Le spectacle de nos cimetières ruraux placés à proximité de nos églises est symbolique de la grande foi de nos aïeux qui, après avoir associé l’Église à tous les évènements importants de leur vie, ne voulaient pas s’en séparer après leur mort... Les conseils de fabrique qui ont voulu exhumer les restes des vieux cimetières pour les transporter ailleurs savent quels obstacles leur a opposés la tradition campagnarde du respect aux morts.

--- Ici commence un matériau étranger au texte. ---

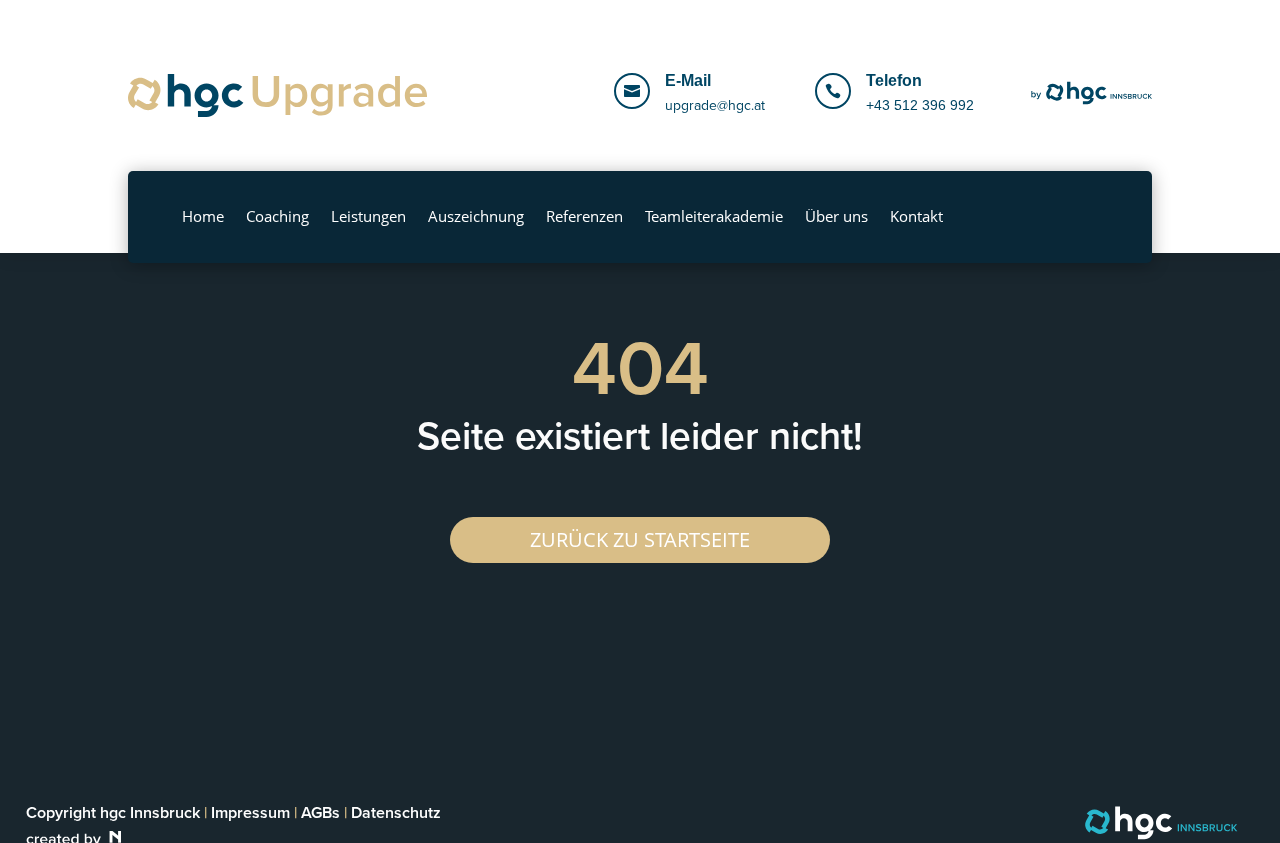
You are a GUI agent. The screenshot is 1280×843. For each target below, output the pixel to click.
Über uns (836, 216)
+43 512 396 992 (920, 105)
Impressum (250, 812)
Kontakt (916, 216)
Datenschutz (396, 812)
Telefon (894, 80)
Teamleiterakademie (714, 216)
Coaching (277, 216)
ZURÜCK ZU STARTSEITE (640, 539)
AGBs (320, 812)
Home (203, 216)
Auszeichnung (476, 216)
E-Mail (688, 80)
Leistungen (368, 216)
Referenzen (584, 216)
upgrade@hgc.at (715, 105)
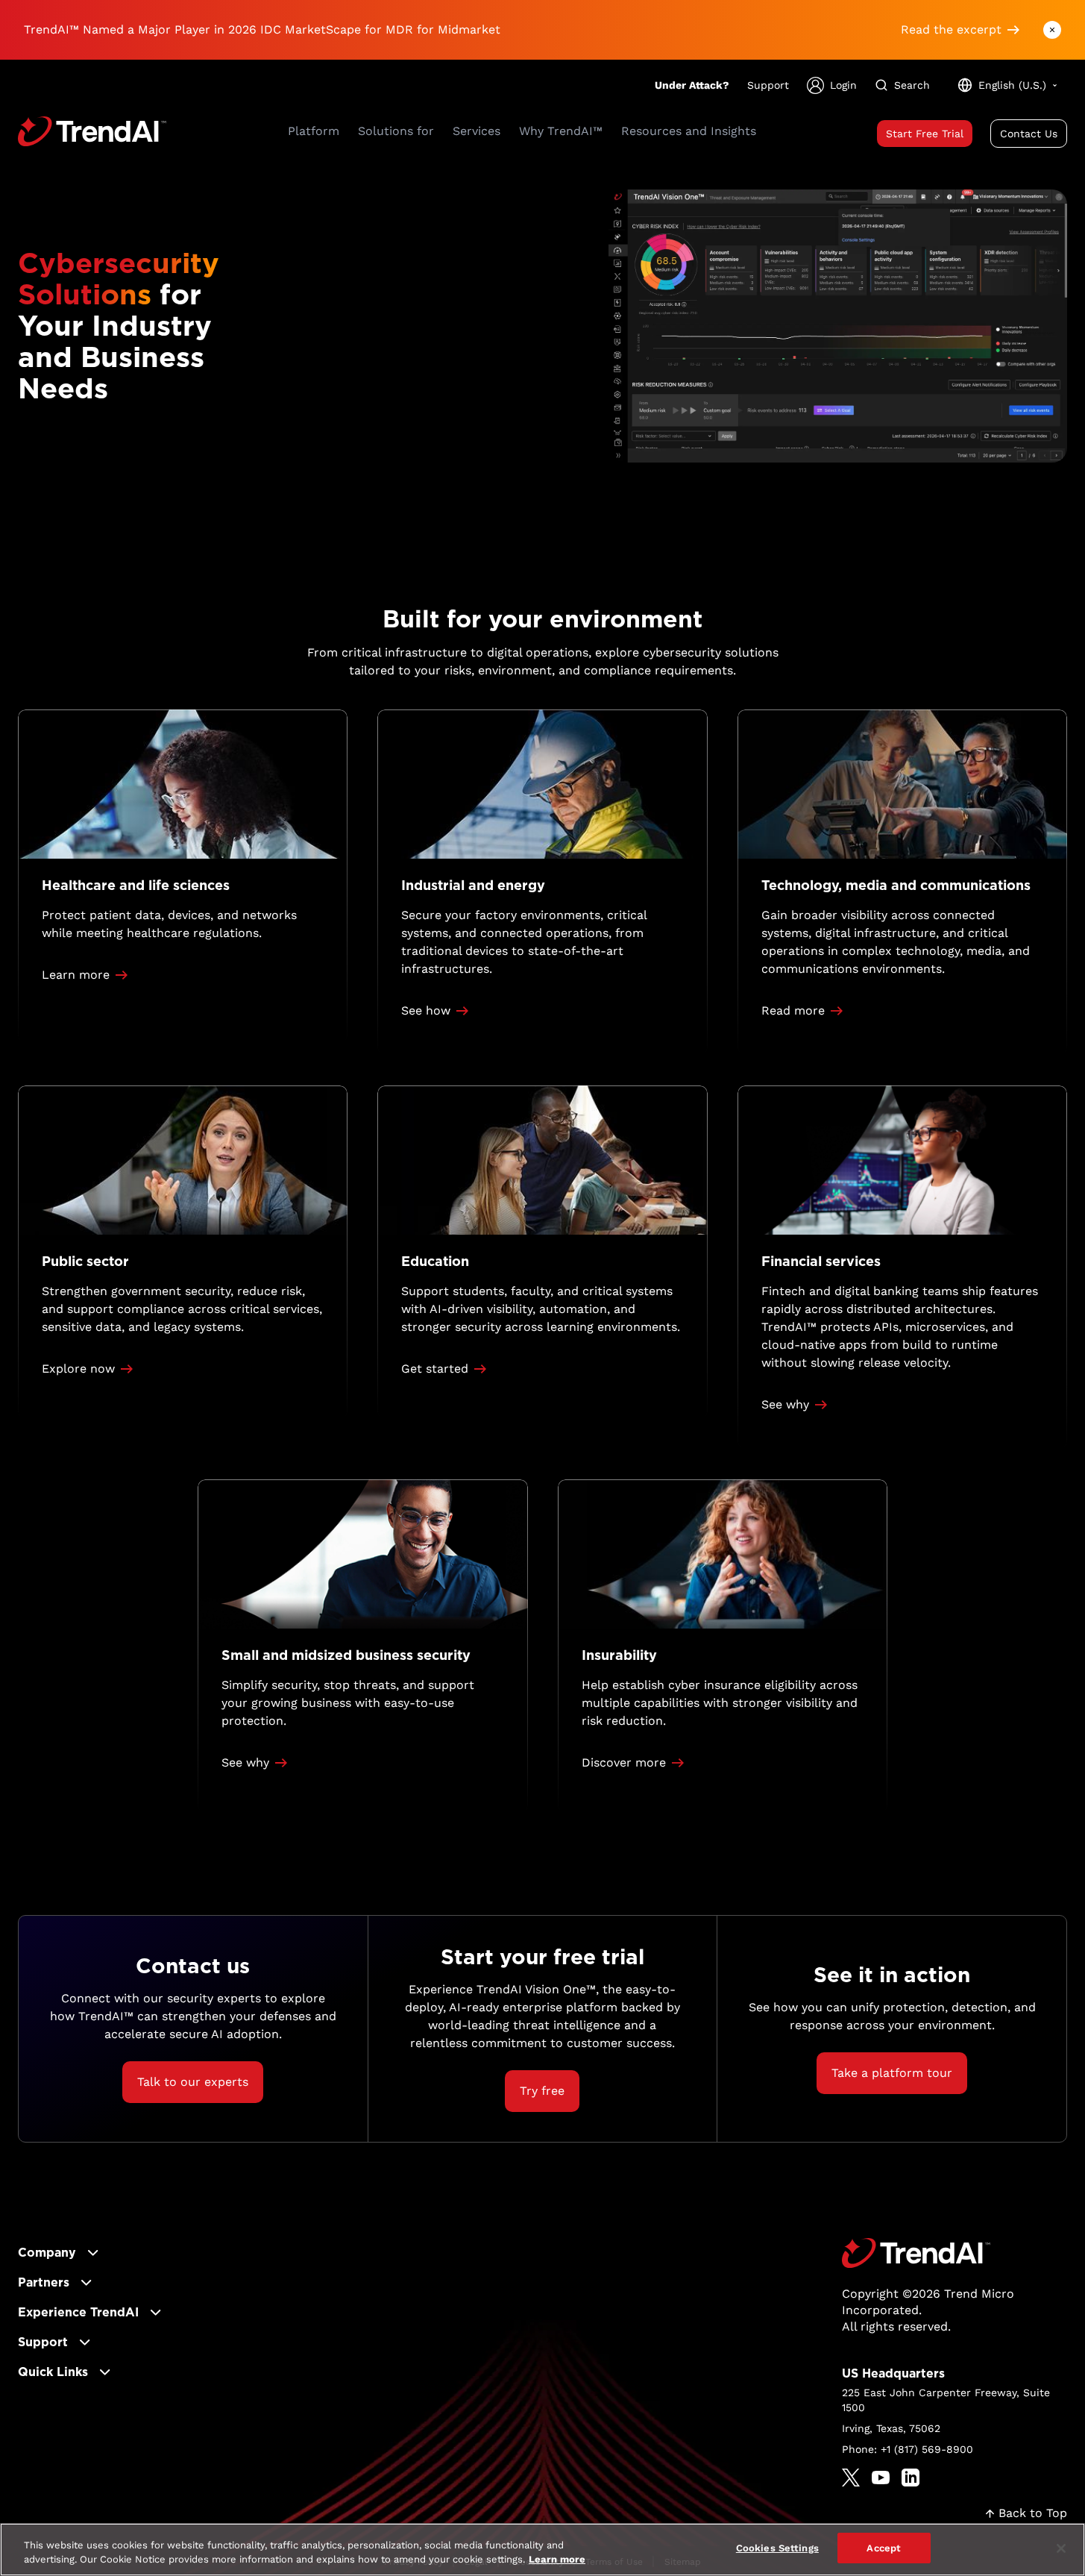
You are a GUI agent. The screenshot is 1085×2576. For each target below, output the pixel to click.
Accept (884, 2548)
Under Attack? (692, 85)
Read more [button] (793, 1010)
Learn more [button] (76, 975)
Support (768, 85)
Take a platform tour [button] (891, 2073)
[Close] (1061, 2548)
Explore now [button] (78, 1368)
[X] (851, 2477)
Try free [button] (542, 2091)
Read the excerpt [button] (951, 29)
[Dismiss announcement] (1052, 30)
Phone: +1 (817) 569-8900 (907, 2449)
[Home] (916, 2253)
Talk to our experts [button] (192, 2082)
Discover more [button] (624, 1762)
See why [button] (785, 1404)
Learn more (557, 2560)
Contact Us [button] (1028, 134)
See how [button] (425, 1010)
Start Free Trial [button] (924, 134)
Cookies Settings (777, 2548)
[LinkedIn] (910, 2477)
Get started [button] (434, 1368)
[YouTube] (881, 2477)
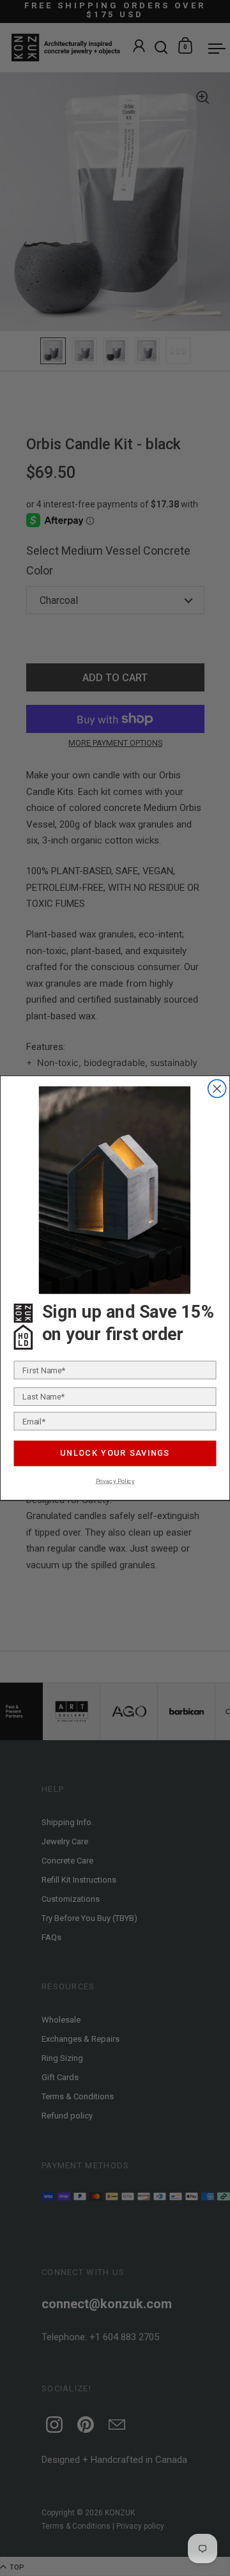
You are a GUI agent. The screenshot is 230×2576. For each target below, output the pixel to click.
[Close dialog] (217, 1088)
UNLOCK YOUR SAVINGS (115, 1453)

À l’issue des funérailles, quand le cercueil descend dans la fosse, il est vite dépouillé de ses principaux ornements destinés aux plus proches parents qui réclament un souvenir... Les poignées de cercueil enchâssées dans un reliquaire rustique, pour faire l’ornement d’un salon, – malgré tout ce que cette coutume a de macabre, – disent assez combien l’on veut, à la campagne, associer les morts aux vivants.

Les criées pour les défunts, les quêtes pieuses pour le trésor des âmes, les messes offertes, les services anniversaires, indiquent la profondeur du souvenir des disparus.

Tous les parents et amis se rendent ensuite à la maison du défunt pour prendre un dîner au cours duquel la conversation roule principalement sur les mérites de celui qui n’est plus.

Quand je serai porté à l’église, les pieds en avant, je désire que les mains qui ont tenu les mancherons soutiennent pieusement ma tombe, et que les vieux terriens se penchent sur ma fosse quand la terre que j’aurai servie toute ma vie recevra ma dépouille.

 

 

 

Georges BOUCHARD,

Vieilles choses, vieilles gens, 1931.